На дворе уж светало. Мутно светало, через силу.

Стружка

ФИЛИПП Васильев был токарь по металлу. Неплохой токарь – три с полтиной зря не дадут. Мастер говорил про него:

– Даром, что молодой, а большой интерес к работе имеет.

Васильев знал, что мастер его хвалит, и хотелось, непременно хотелось, чтоб самому услышать, чтоб мастер в глаза признал его, Васильева, лучшим токарем в заводе.

Мастер был усатый, мрачный, тяжелый, многосемейный человек. На слова был скуп. Ходил по мастерской, жевал губами, руки за спину, и все поглядывал. Спиной мастеровые его взгляды чуяли, не оглядывались, а только ниже наклонялись к работе.

Сдает мастеровой работу, Игнатыч обведет глазом, как будто рукой обгладит, а на мастеро-вого и не глядит, пожует губами и буркнет: "Ладно". Мастеровой дух переведет. А уж если глянет на мастерового, то так, что только б на ногах устоять, – как будто крикнет на весь завод: "дурак ты и скотина", – уж мастеровой хватает вещь, уволочь бы куда и самому бы с глаз.

Вот этого-то Игнатыча и хотел Васильев разорить на похвалу.

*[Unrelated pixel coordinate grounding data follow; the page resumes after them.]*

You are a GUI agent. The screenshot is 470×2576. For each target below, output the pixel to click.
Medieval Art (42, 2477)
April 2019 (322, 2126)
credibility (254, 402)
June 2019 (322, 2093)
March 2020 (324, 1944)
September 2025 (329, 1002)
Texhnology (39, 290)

Все знали, что Игнатыч – любитель церковного пения и сам поет в хоре в Петропавловской церкви. А после обедни иногда заходит. И больше в ресторан "Слон". Васильев всю неделю старался. Все точил своими резцами, которые берег и прятал. Точил как на выставку. И везло. Везло потому, что у Васильева был "талант в руке", всем естеством чувствовал размер. Он быстро, грубой стружкой, обдирал работу, не подходил, а подбегал к размеру вплотную.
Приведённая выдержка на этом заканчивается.